====== Records for processing
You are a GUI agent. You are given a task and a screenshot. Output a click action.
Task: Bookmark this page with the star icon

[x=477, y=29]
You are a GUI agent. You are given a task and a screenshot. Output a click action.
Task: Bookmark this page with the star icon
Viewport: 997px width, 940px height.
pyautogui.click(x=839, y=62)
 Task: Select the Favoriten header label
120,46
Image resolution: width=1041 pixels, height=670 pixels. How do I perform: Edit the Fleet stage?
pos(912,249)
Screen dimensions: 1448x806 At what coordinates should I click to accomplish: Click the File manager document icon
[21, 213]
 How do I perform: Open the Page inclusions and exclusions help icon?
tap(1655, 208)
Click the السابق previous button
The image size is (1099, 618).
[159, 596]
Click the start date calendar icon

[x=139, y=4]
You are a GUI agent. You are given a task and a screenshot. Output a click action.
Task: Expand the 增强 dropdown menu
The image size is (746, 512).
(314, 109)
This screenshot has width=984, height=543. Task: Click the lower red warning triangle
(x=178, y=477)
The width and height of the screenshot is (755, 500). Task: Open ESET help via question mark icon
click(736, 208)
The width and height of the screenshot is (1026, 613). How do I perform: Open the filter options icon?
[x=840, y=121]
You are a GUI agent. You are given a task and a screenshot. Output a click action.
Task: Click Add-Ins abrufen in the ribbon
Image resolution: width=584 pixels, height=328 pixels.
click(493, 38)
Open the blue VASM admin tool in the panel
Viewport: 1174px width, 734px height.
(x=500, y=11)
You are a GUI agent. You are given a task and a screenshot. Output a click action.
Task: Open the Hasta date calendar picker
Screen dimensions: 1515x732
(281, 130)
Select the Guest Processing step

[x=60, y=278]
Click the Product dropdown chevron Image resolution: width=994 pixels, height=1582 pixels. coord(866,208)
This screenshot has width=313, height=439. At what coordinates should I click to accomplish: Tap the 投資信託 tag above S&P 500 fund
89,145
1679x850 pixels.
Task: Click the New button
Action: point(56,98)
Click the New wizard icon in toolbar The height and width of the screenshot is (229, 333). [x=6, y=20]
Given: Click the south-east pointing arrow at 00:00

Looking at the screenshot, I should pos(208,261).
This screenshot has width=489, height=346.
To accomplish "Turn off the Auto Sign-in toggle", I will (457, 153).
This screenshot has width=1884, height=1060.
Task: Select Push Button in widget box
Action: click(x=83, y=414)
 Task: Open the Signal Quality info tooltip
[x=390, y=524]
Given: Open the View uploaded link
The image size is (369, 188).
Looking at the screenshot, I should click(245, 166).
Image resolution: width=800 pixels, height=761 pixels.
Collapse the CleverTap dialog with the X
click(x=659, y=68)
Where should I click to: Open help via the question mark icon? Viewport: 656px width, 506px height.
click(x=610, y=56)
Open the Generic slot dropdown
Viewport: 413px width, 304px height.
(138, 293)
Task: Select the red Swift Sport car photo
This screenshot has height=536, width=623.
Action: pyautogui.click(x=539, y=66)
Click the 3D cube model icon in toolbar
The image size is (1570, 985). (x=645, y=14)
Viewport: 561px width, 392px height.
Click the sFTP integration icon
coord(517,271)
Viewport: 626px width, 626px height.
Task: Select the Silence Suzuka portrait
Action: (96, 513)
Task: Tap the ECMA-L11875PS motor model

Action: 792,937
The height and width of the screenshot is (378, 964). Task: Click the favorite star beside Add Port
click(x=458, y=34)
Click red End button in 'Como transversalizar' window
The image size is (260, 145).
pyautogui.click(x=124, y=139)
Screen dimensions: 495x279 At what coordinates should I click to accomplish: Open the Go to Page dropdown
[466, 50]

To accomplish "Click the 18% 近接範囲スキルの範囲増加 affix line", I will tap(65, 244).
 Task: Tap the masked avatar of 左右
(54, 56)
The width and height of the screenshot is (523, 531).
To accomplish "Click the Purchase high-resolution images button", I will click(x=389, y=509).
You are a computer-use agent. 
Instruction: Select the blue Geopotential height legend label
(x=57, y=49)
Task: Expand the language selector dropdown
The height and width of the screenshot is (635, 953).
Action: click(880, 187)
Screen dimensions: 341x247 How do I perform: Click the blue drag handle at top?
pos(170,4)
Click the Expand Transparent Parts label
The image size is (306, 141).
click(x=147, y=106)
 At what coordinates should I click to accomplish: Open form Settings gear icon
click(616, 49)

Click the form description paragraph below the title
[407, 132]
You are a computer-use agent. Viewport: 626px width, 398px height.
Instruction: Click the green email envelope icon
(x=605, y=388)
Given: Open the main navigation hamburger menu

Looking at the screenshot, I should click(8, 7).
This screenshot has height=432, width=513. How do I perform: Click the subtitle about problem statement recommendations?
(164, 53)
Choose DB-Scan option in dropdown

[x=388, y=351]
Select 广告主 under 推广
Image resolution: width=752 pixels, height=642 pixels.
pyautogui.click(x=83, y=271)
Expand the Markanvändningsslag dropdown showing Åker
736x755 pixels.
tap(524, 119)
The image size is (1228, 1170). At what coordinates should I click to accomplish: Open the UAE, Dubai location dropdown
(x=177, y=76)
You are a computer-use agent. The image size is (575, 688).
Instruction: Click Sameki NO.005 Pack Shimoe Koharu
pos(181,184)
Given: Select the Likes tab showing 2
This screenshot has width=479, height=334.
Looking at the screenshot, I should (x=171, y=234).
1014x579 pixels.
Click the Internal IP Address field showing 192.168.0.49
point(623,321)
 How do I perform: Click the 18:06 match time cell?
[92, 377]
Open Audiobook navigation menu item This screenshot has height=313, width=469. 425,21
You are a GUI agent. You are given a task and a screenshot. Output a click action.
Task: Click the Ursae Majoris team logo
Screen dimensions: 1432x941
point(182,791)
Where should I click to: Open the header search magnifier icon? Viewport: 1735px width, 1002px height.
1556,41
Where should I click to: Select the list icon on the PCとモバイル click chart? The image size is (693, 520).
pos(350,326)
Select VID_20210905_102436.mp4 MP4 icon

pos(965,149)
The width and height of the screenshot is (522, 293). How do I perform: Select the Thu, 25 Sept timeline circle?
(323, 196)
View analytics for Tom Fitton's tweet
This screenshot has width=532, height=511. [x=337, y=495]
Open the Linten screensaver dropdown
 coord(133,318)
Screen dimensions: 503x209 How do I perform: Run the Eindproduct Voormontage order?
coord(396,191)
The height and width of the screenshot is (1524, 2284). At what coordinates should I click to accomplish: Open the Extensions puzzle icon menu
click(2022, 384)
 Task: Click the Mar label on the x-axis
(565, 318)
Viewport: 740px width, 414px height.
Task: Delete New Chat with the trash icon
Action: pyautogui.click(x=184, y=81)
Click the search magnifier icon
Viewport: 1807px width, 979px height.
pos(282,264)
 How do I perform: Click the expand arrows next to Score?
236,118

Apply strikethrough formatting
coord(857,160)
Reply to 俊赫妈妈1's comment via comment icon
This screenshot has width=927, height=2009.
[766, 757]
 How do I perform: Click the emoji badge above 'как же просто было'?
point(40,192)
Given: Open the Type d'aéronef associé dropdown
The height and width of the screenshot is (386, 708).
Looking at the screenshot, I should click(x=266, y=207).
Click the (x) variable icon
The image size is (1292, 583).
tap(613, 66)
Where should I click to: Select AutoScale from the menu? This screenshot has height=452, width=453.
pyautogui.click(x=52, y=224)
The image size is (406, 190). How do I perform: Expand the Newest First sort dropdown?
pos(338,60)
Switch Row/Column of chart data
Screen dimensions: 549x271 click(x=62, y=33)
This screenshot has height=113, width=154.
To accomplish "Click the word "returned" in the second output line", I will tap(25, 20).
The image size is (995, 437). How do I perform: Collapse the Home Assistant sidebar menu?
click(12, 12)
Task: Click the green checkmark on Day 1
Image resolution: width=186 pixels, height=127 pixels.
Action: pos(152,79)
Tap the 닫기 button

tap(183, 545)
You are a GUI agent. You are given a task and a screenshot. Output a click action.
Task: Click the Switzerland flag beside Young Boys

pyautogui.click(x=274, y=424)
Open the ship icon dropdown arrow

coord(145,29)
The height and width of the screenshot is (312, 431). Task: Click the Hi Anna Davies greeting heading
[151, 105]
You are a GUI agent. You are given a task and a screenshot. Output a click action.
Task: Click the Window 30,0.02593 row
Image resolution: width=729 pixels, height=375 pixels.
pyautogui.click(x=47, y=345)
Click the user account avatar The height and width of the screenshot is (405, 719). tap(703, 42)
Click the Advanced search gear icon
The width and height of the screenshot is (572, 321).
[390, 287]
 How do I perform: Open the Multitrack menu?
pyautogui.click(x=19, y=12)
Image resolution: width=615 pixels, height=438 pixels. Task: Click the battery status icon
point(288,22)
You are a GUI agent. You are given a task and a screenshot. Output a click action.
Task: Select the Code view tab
============
* What is expected
Turn the records, from the line that contains "will tap(65, 244)." through the line that contains "Looking at the screenshot, I should (x=171, y=234).", into a Markdown table with the columns Row and Line. Number each row, give one line per row, and leave out the blank lines.

* Solution for this task
| Row | Line |
|---|---|
| 1 | To accomplish "Click the 18% 近接範囲スキルの範囲増加 affix line", I will tap(65, 244). |
| 2 |  Task: Tap the masked avatar of 左右 |
| 3 | (54, 56) |
| 4 | The width and height of the screenshot is (523, 531). |
| 5 | To accomplish "Click the Purchase high-resolution images button", I will click(x=389, y=509). |
| 6 | You are a computer-use agent.  |
| 7 | Instruction: Select the blue Geopotential height legend label |
| 8 | (x=57, y=49) |
| 9 | Task: Expand the language selector dropdown |
| 10 | The height and width of the screenshot is (635, 953). |
| 11 | Action: click(880, 187) |
| 12 | Screen dimensions: 341x247 How do I perform: Click the blue drag handle at top? |
| 13 | pos(170,4) |
| 14 | Click the Expand Transparent Parts label |
| 15 | The image size is (306, 141). |
| 16 | click(x=147, y=106) |
| 17 |  At what coordinates should I click to accomplish: Open form Settings gear icon |
| 18 | click(616, 49) |
| 19 | Click the form description paragraph below the title |
| 20 | [407, 132] |
| 21 | You are a computer-use agent. Viewport: 626px width, 398px height. |
| 22 | Instruction: Click the green email envelope icon |
| 23 | (x=605, y=388) |
| 24 | Given: Open the main navigation hamburger menu |
| 25 | Looking at the screenshot, I should click(8, 7). |
| 26 | This screenshot has height=432, width=513. How do I perform: Click the subtitle about problem statement recommendations? |
| 27 | (164, 53) |
| 28 | Choose DB-Scan option in dropdown |
| 29 | [x=388, y=351] |
| 30 | Select 广告主 under 推广 |
| 31 | Image resolution: width=752 pixels, height=642 pixels. |
| 32 | pyautogui.click(x=83, y=271) |
| 33 | Expand the Markanvändningsslag dropdown showing Åker |
| 34 | 736x755 pixels. |
| 35 | tap(524, 119) |
| 36 | The image size is (1228, 1170). At what coordinates should I click to accomplish: Open the UAE, Dubai location dropdown |
| 37 | (x=177, y=76) |
| 38 | You are a computer-use agent. The image size is (575, 688). |
| 39 | Instruction: Click Sameki NO.005 Pack Shimoe Koharu |
| 40 | pos(181,184) |
| 41 | Given: Select the Likes tab showing 2 |
| 42 | This screenshot has width=479, height=334. |
| 43 | Looking at the screenshot, I should (x=171, y=234). |